Hello,
I was watching the video for this section and am confused on the explanation for the disadvatnages of the sigmoid relative to the ReLU, specifically on the “flat” parts of the sigmoid graph. It mentions taking the gradients are slow, and was hoping to have an example:
The single advantage of ReLU is that it is extremely easy to compute the gradients. They are either 0 (for negative inputs) or x (for positive inputs)
The ReLU drawback is that you get no useful gradients for any negative values, and you only get a fixed-value gradient for positive values.
This makes ReLU very inefficient.
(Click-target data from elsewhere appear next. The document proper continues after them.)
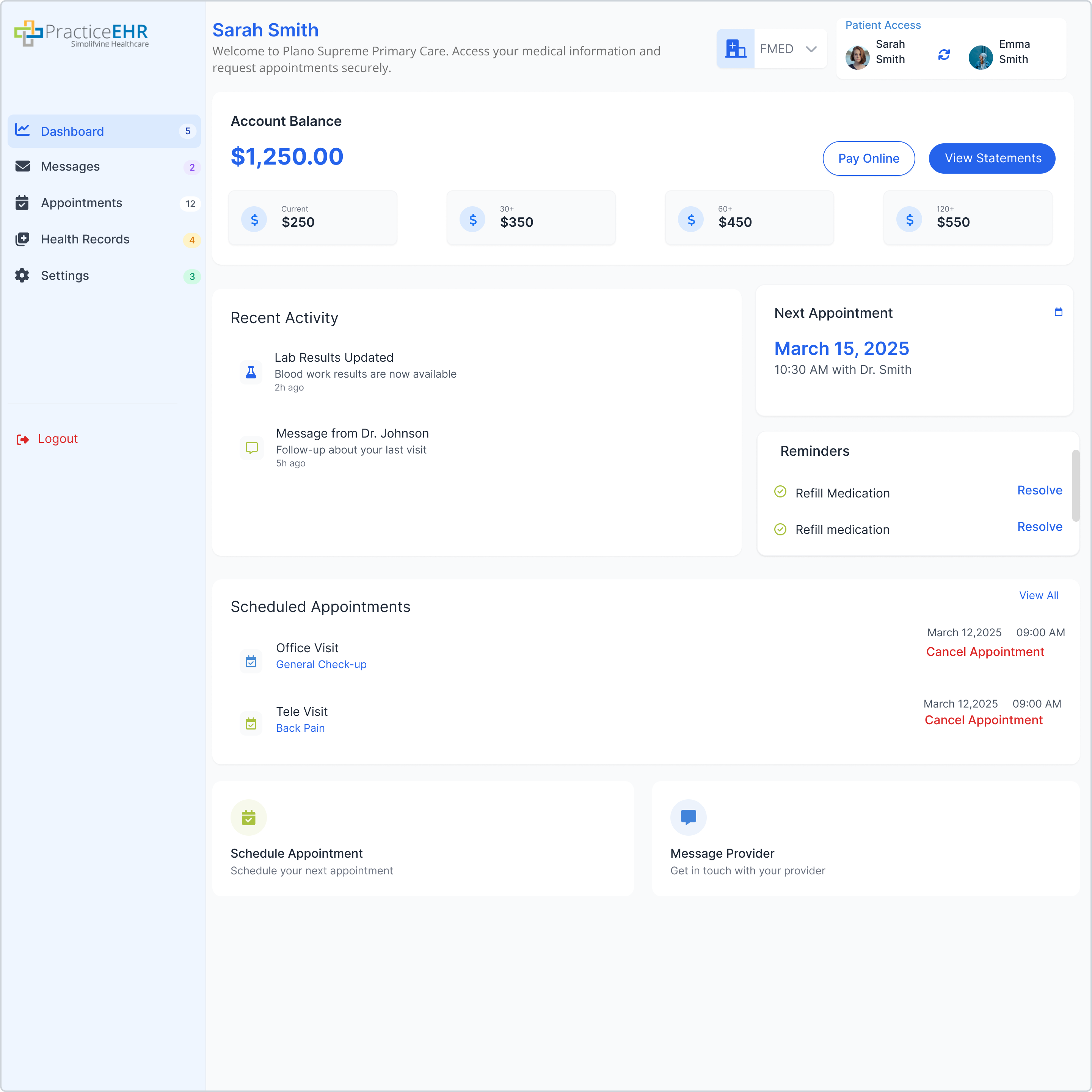Select the Dashboard chart icon in sidebar
1092x1092 pixels.
coord(23,130)
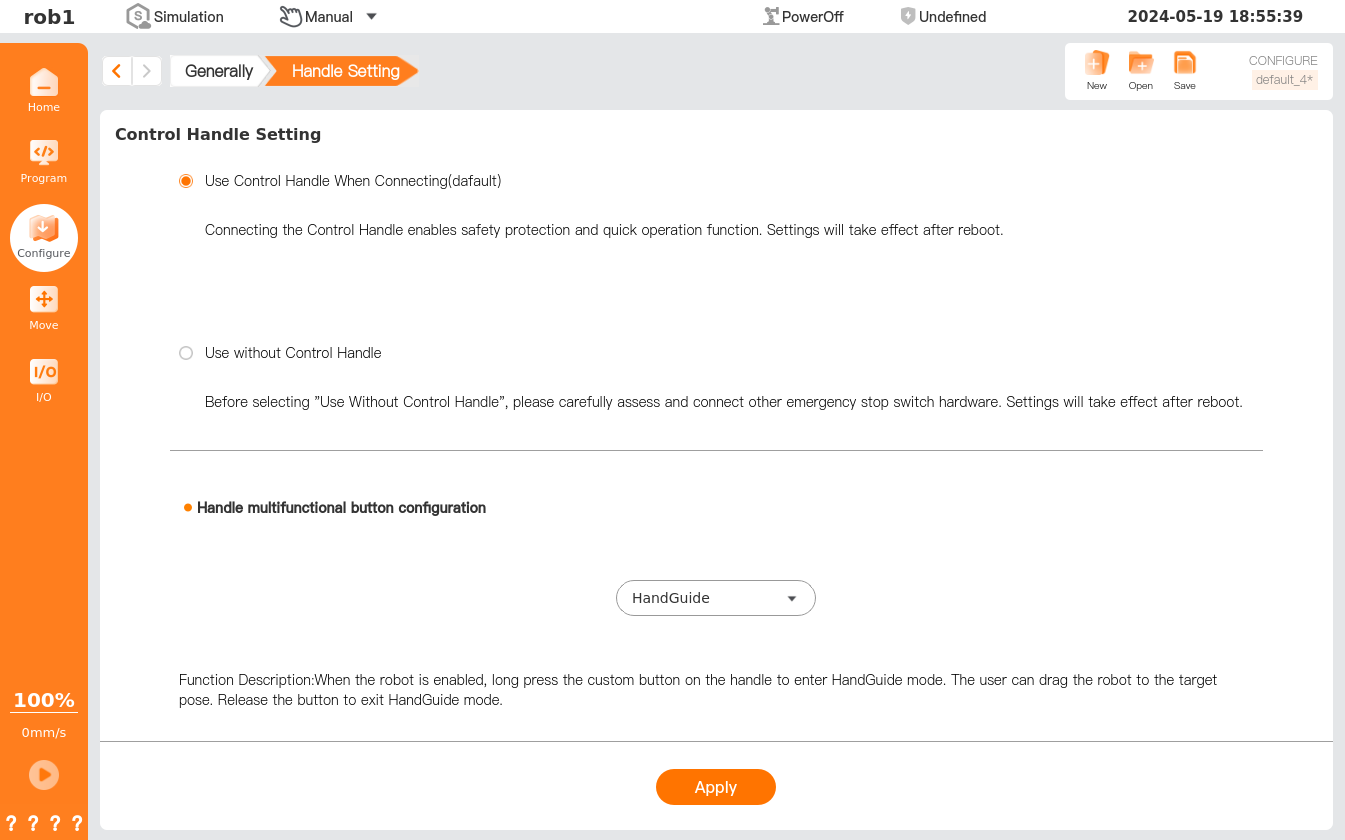Image resolution: width=1345 pixels, height=840 pixels.
Task: Save the current configuration
Action: coord(1185,70)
So you need to have a lot more ReLU units than if you used a single sigmoid() unit.
In comparison, sigmoid() has very useful gradients for all input values within a range of about -5 to +5 (avoiding the flat regions where the gradients approach zero. The drawback to sigmoid() is that is computationally expensive to compute.
Hello @TMosh , thanks for the quick reply: I’m having some trouble understanding this with respect to the the gradients and why it is faster for ReLU. Can you go inito more detail with an example with the gradients and partial derivatives? Is the following interpretation correct?
the gradients are w_j = w_j - a * partial_j_wrt_w and w_b = w_b - a * partial_j_wrt_b
The partial derivatives include f_wx(b) (second image above)
If you are on a flat portion of the sigmoid, that f_wx(b) value (and thus the partial dervative, and thus the gradient) is updating slowly?
For anyone else that is confused by this, I found more info by lookinig up the ‘vanishing gradients’ issue; and while at this point in the course (at that video) back propagation hasn’t been covered, googling some resources you can see that these small ‘vanishing gradients’ are an issue with teh sigmoid that aren’t for the ReLU. I Recommend checking out some youtube videos there
Hi @YodaKenobi, if you are still on this, as one more extended read, please also google for leaky ReLU vs. ReLU for a focus on the flat half of the latter.